# TASK BRIEF
Lines of the listing below that contain the string "showing" are to be returned.

# EXERCISE DATA

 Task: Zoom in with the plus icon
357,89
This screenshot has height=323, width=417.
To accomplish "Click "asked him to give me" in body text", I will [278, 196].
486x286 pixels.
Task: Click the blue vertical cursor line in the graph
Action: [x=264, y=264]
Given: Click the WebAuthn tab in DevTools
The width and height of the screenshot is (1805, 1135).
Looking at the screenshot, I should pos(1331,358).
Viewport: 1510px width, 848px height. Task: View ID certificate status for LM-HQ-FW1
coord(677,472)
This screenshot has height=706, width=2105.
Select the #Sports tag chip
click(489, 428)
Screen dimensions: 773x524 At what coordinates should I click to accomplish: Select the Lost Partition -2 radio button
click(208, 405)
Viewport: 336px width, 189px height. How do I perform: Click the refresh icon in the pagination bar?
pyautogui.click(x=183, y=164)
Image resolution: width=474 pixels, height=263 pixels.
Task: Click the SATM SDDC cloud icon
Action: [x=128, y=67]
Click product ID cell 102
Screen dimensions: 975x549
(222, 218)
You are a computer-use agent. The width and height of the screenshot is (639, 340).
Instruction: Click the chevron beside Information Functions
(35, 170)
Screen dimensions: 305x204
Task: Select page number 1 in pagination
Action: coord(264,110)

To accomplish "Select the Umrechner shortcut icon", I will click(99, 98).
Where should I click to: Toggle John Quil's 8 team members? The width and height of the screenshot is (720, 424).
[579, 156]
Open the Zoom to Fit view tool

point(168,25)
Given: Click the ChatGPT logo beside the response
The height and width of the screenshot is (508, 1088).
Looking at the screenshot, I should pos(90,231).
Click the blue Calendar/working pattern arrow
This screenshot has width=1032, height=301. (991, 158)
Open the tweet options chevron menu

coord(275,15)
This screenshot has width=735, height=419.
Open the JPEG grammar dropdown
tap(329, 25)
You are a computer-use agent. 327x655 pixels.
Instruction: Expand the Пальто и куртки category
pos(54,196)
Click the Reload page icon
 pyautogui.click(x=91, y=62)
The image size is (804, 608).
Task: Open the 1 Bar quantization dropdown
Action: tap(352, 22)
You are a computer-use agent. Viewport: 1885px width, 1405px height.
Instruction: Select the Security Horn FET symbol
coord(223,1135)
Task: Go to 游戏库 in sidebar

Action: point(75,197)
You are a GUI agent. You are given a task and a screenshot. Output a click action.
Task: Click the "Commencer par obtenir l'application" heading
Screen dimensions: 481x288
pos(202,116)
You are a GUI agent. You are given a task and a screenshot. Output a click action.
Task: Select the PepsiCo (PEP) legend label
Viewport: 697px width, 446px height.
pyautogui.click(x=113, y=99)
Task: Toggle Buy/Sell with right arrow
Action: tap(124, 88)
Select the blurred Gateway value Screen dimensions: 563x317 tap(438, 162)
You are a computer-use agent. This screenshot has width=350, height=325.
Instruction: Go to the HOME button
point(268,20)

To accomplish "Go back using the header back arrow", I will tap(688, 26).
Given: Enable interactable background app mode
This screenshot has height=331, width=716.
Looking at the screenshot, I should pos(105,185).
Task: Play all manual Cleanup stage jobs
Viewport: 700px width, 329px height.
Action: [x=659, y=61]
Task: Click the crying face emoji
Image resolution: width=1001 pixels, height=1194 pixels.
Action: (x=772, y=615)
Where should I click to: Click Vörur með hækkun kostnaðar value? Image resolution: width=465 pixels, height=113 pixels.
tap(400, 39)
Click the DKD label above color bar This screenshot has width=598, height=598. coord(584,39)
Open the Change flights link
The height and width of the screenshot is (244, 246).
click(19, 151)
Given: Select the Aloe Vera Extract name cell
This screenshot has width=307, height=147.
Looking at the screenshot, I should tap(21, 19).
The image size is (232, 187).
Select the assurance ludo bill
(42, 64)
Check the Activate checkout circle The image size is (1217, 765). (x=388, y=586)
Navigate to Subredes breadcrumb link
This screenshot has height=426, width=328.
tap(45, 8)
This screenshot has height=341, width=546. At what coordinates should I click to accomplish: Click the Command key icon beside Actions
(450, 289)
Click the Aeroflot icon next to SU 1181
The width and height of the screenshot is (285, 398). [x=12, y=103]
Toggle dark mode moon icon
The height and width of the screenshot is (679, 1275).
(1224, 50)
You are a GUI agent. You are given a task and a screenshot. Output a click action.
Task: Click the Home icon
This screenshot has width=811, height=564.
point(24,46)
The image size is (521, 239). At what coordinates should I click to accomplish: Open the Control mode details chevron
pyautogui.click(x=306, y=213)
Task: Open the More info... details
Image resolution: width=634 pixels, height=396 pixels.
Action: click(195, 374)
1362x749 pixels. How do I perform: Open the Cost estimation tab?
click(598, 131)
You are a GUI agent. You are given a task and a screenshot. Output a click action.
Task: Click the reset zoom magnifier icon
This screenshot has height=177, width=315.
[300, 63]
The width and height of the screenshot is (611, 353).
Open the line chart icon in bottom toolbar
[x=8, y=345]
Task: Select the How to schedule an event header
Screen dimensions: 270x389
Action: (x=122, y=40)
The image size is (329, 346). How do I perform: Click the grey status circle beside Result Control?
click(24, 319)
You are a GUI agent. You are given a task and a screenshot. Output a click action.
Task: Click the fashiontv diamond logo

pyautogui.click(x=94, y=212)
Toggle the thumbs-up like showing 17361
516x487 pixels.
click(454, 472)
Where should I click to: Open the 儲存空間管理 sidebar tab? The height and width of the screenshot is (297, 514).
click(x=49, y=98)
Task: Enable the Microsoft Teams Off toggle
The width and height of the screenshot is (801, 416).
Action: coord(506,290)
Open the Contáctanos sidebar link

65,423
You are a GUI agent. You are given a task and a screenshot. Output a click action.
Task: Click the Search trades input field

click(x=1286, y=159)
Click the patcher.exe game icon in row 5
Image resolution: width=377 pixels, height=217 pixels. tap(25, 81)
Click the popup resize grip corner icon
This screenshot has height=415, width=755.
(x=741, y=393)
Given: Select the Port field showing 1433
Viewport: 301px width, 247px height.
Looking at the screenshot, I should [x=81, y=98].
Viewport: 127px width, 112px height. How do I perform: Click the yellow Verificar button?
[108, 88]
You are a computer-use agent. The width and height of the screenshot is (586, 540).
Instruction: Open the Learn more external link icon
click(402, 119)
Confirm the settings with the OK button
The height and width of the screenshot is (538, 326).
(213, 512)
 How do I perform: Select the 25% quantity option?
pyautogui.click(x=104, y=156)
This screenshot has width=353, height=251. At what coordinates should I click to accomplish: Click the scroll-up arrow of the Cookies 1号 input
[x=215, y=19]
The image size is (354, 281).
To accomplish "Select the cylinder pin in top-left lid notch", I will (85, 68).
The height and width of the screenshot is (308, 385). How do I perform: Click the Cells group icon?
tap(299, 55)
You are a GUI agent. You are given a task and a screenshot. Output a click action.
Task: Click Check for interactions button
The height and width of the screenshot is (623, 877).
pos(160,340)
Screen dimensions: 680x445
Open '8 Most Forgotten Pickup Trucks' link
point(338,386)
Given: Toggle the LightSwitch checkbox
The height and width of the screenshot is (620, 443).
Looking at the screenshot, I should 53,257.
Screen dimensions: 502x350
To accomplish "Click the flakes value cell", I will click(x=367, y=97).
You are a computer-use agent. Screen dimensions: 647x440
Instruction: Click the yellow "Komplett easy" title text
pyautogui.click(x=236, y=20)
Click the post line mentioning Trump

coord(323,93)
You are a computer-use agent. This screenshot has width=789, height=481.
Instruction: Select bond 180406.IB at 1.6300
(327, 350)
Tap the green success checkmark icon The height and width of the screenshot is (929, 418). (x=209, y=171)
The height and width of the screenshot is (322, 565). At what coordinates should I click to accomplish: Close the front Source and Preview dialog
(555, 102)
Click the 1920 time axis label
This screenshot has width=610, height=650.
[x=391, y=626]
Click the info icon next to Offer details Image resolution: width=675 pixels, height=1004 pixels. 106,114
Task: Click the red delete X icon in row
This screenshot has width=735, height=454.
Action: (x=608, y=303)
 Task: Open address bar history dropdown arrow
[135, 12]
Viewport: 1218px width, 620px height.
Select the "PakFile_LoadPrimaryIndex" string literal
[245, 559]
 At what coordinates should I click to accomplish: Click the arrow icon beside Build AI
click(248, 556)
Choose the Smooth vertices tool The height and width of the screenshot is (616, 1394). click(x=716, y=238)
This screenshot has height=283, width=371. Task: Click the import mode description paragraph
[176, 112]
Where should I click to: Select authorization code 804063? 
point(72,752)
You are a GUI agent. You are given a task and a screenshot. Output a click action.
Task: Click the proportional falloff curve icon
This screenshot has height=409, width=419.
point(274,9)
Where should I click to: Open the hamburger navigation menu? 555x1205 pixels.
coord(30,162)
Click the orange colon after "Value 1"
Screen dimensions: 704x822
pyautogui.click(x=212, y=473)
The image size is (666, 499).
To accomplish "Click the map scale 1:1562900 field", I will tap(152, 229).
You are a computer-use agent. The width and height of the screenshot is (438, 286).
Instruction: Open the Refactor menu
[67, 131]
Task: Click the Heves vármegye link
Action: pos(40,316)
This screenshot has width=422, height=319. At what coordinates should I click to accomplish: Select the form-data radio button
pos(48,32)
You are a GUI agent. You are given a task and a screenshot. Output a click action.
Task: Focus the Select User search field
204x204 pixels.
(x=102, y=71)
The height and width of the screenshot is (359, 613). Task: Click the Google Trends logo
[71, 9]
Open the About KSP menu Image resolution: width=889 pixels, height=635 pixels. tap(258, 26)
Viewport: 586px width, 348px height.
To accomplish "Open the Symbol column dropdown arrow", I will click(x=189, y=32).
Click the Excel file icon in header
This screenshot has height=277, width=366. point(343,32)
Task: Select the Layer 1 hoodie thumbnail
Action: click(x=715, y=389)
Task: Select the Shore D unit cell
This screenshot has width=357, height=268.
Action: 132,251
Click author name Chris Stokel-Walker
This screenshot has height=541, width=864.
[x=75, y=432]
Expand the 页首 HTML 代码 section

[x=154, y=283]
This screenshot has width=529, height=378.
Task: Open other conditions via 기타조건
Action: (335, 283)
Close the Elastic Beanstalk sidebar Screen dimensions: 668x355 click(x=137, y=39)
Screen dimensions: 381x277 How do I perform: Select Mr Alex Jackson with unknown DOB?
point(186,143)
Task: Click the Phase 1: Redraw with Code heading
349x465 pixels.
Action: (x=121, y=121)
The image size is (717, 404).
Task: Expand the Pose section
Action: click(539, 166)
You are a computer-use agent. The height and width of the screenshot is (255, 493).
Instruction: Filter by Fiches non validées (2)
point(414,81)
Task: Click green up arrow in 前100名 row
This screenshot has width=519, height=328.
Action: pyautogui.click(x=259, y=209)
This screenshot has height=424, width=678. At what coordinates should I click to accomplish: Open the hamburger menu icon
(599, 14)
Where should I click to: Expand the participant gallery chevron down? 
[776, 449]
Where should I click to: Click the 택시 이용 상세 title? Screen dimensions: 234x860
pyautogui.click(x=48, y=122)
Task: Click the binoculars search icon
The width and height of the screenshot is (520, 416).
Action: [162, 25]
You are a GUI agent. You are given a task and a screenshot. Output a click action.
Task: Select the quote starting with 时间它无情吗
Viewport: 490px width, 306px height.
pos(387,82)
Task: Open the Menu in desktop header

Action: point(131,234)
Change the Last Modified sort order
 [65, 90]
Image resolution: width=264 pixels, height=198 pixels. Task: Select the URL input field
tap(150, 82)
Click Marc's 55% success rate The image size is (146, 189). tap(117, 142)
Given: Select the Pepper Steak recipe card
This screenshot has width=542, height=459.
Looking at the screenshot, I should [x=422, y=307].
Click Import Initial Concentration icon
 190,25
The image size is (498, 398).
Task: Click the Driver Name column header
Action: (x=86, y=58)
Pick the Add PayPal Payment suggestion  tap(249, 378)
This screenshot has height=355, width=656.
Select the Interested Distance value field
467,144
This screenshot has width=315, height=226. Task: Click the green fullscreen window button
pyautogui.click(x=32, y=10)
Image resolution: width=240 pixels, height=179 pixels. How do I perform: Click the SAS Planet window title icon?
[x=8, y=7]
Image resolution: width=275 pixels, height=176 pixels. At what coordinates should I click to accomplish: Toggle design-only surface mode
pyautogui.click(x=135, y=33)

# ANSWER AREA
Toggle the thumbs-up like showing 17361
Given: Select the Port field showing 1433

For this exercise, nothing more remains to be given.